New chief judge sheds light on Court of Appeals operations
• In an interview with Colorado Politics, Chief Judge Gilbert M. Román of the state’s Court of Appeals opened up about the court’s caseloads, challenges and initiatives. Román, who is the first Latino chief judge of Colorado’s intermediate appellate court, is brand new in the top position, having served as a judge on the court since 2005. Here is an excerpt from the interview:
CP: You mentioned the increase in the size of the court. After 2024, Colorado will have a 23rd Judicial District covering Douglas, Elbert and Lincoln counties, and I believe you will also have a 23rd member of the Court of Appeals. Will this be a major development?
Román: Well, we will still have 22 members of the court. We are participating, in 2023, in a weighted caseload study. They use that to determine the need [for more judges]. What they’ve done in the past is bring in three new judges and staff all at once.
But we don’t know until we see what the study shows. Everybody on the court tracks their time, then a report is presented to the General Assembly with a recommendation for whether to create new judges.
CP: So, what you’re saying is that in 2025, we could have 23 judicial districts in Colorado, but still have 22 members or potentially 25 members of the Court of Appeals.
Román: Based on how it’s done in the past, that’s right. We are a docket-heavy court. We have at least 1,600 or 1,700 opinions per year. Every judge on the court is writing about 65 to 75 opinions per year.
It’s important to remember that we sit on panels of three, so we’re also responsible for reading the cases our panel colleagues are involved in, plus reading the relevant record and caselaw.
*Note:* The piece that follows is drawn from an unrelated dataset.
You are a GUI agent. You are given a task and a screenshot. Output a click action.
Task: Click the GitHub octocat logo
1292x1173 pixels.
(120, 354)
So, on average, every judge has around 200 opinions per year at the Court of Appeals that they’re involved with.
CP: Has that gone up during your time there?
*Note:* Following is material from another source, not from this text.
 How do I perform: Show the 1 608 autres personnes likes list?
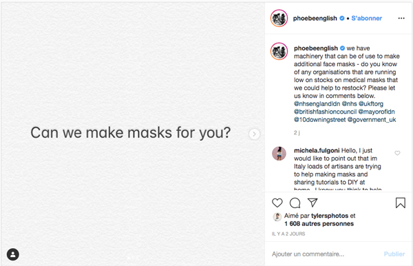(x=319, y=224)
Román: It’s gone down, actually. When I started, it was closer to 90 opinions per judge.
Vacancies and appointments
• The governor has three names to choose from to fill a vacancy in the Fourth Judicial District (El Paso and Teller counties). The district court appointee will succeed Timothy J. Schutz, who is now a judge on the Court of Appeals. The candidates are Diana May and Amanda Philipps of Colorado Springs, and William Moller of Woodland Park.
• There will be a vacancy effective March 7 on the Routt County Court. Applications to succeed Judge James H. Garrecht are due by January 18.
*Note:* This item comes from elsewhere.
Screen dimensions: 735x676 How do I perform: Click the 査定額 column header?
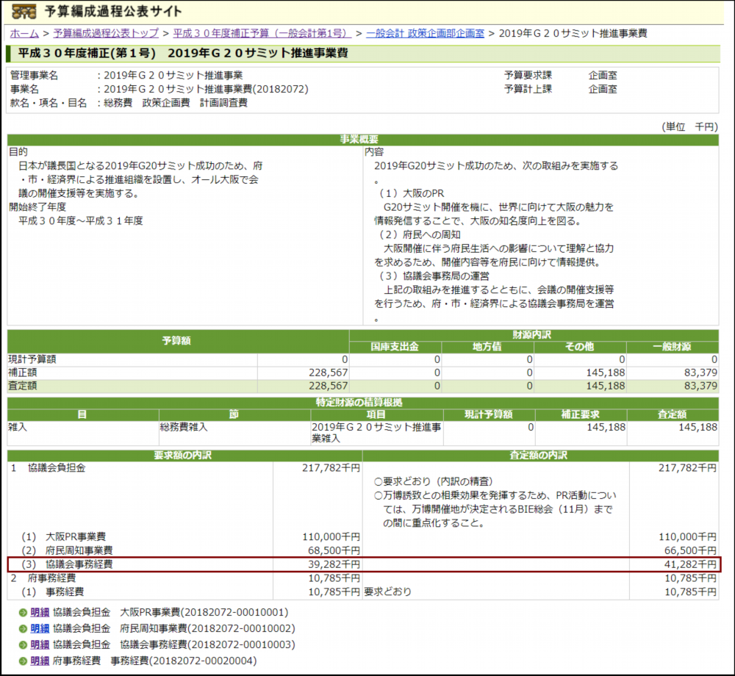pos(673,414)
• In the Sixth Judicial District of Archuleta, La Plata and San Juan counties, applications are due by January 20 for the seat of retiring District Court Judge William L. Herringer.
Update on civil rights lawsuits
• A former medical contractor for the Fremont County jail may be held liable for the suicide of a detainee last year, after its employees allegedly ignored several red flags and didn’t get psychiatric help for the deceased.
• Pueblo County’s sheriff and two deputies may be sued for reportedly using excessive force and lying about the reason for pulling over a woman during a traffic stop, a federal judge ruled.
• There is no ability under federal law, a judge decided, for a hemp producer to sue Denver police for confiscating his hemp plants while traveling through the airport, on suspicion that they might be marijuana.
• A magistrate judge felt pretty confident that Aurora police violated a couple’s constitutional rights by entering their home without a warrant. But because it wasn’t clearly established what officers should have done, they received immunity.
• A federal judge improperly rejected an inmate’s request for medical intervention without explaining his legal reasoning, the U.S. Court of Appeals for the 10th Circuit ruled.
• Construction contractors must show why they have standing to challenge Denver’s vaccination mandate for certain private-sector workers, a judge ordered.
• Colorado’s new protocols for regulating billboards do not run afoul of the First Amendment, according to a judge.
• Jail detainees in Denver are suing the city over its COVID-19 protocols, and a federal judge has suggested mediation given the complexity of the subject matter.